On 11 June 1937, the day of an extraordinary congress of the IWA in Paris, Le Combat Syndicaliste published an article that denounced the CNT for "collaborationism" and claimed that all other sections of the IWA were in "complete and general disagreement" with it. By this time, the CNT had lost its patience with the CGT-SR. At the congress, the CGT-SR was sharply criticised by the CNT general secretary Mariano R. Vázquez, who denounced them as sectarian fanatics and accused them of "betraying the cause of the world proletariat"; the FAI announced that they no longer regarded them as part of the same movement, due to the CGT-SR's breaking of fraternal relations with the Spanish organisations. The following month, Besnard attempted to canvass other IWA sections to expel the CNT, its largest affiliate, from the international. The CNT subsequently pressured the IWA secretariat to remove Pierre Besnard from his position as general secretary. The CGT-SR responded by again denouncing the CNT for its collaboration with the state and "participation in democratic Capitalism", which it claimed amounted to a rejection of anarcho-syndicalism.

At another extraordinary congress of the IWA in December 1937, Besnard resigned as general secretary. During the congress, the CNT received unconditional support and it was decided that any criticisms of the CNT-FAI would only be discussed through private channels, rather than being aired in public. The CGT-SR even passed a declaration that the CNT could continue its "experiment" in collaboration with the state "under its own responsibility". The CGT-SR would be absent from the IWA's 6th Congress in 1938, during which Spanish, Swedish and Portuguese delegates revised the IWA's charter and condemned the CGT-SR. Relations within the IWA were severely damaged by the dispute between the CGT-SR and the CNT; some members of the CGT-SR, who came to argue in favour of the CNT and the necessity of anti-fascist unity, blamed the FAF for causing the sectarian dispute. The Russian anarchist Volin condemned the CGT-SR for having "washed its hands" of the Spanish revolution. Helmut Rüdiger likewise denounced it for its "organic, political and moral failure" to support the Spanish anti-fascist movement.

==Dissolution==
By the end of 1938, the CGT-SR was again in a state of decline; L'Espagne Antifasciste itself admitted to the weakness of the CGT-SR and questioned if most French workers even knew of its existence. The CGT-SR ultimately failed to overcome its isolation from the broader labour movement, which prevented anarcho-syndicalism from developing a genuine influence in France.

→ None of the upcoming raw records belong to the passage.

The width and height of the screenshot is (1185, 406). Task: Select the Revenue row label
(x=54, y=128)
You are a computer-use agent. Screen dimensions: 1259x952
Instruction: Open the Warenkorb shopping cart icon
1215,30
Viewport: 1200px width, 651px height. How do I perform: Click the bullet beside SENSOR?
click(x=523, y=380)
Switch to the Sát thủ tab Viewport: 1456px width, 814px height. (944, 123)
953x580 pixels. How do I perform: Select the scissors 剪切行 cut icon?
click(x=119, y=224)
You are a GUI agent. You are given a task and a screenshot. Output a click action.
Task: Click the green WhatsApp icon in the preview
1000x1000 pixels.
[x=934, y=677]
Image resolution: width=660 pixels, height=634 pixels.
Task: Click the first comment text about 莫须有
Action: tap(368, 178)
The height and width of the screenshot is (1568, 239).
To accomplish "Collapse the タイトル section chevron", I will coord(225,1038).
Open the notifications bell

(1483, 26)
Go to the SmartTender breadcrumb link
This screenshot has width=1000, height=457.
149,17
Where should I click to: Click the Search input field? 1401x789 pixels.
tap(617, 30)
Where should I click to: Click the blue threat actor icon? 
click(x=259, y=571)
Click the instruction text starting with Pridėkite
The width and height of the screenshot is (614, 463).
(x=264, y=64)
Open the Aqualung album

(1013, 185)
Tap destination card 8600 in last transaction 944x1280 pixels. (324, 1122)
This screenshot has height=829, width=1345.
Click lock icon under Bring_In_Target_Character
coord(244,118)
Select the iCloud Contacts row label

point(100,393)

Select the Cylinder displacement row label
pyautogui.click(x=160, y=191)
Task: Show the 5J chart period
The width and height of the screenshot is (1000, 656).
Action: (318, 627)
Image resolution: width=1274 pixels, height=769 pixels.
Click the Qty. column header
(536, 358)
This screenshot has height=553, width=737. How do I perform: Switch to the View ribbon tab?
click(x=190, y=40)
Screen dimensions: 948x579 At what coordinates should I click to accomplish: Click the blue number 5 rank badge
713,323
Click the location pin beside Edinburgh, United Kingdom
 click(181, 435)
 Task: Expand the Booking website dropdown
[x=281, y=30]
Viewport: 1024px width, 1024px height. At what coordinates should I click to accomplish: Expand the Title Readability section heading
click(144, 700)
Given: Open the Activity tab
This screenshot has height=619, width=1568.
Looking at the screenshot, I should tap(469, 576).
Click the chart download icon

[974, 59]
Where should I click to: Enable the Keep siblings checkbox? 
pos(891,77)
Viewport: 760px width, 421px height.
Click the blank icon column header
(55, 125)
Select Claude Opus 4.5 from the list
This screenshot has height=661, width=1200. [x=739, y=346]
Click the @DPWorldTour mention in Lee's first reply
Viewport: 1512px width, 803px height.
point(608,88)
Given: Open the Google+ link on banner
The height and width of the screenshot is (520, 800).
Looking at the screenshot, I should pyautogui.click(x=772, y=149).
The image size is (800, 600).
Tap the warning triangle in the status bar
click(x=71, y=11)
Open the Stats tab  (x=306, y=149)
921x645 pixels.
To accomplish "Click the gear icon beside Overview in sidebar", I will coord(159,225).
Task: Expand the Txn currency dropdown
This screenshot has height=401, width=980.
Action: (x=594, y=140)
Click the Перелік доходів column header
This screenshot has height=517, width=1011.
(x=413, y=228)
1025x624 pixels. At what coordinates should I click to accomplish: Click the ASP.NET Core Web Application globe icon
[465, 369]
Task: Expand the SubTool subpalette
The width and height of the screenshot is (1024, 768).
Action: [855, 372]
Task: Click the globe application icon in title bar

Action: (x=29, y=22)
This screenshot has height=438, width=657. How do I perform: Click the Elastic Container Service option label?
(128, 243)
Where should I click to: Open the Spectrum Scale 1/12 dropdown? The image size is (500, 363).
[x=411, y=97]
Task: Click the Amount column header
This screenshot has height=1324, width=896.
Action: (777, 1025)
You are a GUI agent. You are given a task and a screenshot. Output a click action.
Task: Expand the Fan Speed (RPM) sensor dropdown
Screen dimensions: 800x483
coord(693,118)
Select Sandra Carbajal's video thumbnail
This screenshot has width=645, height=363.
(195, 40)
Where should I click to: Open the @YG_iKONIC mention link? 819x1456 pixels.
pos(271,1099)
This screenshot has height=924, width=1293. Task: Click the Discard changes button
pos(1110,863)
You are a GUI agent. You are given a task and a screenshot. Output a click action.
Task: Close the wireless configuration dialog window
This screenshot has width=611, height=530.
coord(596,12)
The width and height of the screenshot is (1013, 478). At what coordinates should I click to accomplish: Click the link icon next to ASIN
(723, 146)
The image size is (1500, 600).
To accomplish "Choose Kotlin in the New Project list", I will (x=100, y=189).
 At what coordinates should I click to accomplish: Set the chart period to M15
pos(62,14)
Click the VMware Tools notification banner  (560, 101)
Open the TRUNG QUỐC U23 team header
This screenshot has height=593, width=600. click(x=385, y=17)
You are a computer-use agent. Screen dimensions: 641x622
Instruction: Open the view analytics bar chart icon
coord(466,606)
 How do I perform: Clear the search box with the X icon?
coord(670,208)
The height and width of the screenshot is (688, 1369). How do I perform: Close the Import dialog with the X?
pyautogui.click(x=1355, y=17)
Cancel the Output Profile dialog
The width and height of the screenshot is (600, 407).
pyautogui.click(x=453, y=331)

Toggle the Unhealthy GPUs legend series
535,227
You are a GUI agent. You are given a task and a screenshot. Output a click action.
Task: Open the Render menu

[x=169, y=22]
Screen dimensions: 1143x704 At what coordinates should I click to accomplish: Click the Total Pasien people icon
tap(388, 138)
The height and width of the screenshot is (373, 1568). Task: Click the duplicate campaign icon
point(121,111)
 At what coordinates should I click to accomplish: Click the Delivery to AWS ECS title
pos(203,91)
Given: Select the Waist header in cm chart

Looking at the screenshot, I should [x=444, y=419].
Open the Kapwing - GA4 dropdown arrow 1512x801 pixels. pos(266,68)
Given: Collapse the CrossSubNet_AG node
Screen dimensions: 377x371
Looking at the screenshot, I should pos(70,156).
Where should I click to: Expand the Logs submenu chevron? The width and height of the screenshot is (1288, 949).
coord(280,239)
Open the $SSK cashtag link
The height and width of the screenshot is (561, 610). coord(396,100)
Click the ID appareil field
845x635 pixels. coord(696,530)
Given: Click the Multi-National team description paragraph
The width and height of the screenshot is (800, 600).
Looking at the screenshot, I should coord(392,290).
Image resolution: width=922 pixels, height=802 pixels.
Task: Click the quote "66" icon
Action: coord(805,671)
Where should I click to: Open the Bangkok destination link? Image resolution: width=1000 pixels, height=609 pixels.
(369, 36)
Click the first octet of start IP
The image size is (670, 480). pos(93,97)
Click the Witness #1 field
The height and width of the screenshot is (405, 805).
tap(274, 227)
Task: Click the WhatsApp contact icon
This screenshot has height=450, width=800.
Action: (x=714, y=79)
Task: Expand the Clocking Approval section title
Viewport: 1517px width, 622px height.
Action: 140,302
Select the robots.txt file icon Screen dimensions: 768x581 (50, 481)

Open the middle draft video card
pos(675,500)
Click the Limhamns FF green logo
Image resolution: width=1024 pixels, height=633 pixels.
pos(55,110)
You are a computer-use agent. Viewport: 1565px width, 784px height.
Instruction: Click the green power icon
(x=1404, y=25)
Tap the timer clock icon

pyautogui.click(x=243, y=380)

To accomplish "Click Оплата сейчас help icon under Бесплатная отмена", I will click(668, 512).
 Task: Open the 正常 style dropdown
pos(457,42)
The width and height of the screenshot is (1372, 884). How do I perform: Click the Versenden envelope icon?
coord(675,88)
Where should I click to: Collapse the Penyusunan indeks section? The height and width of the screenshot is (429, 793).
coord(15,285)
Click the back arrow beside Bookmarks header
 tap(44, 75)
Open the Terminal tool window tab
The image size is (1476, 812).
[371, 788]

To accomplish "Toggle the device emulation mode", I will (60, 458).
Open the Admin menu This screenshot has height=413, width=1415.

Historian David Berry described his impression that, by the late 1930s, the CGT-SR had become a marginal groupuscule, "concerned primarily with sectarian disputation and indulging in what Lenin would no doubt have called 'revolutionary phrase-mongering. Following the 1946 liberation of France, Besnard reorganised the CGT-SR into the National Confederation of Labour (Confédération Nationale du Travail; CNT).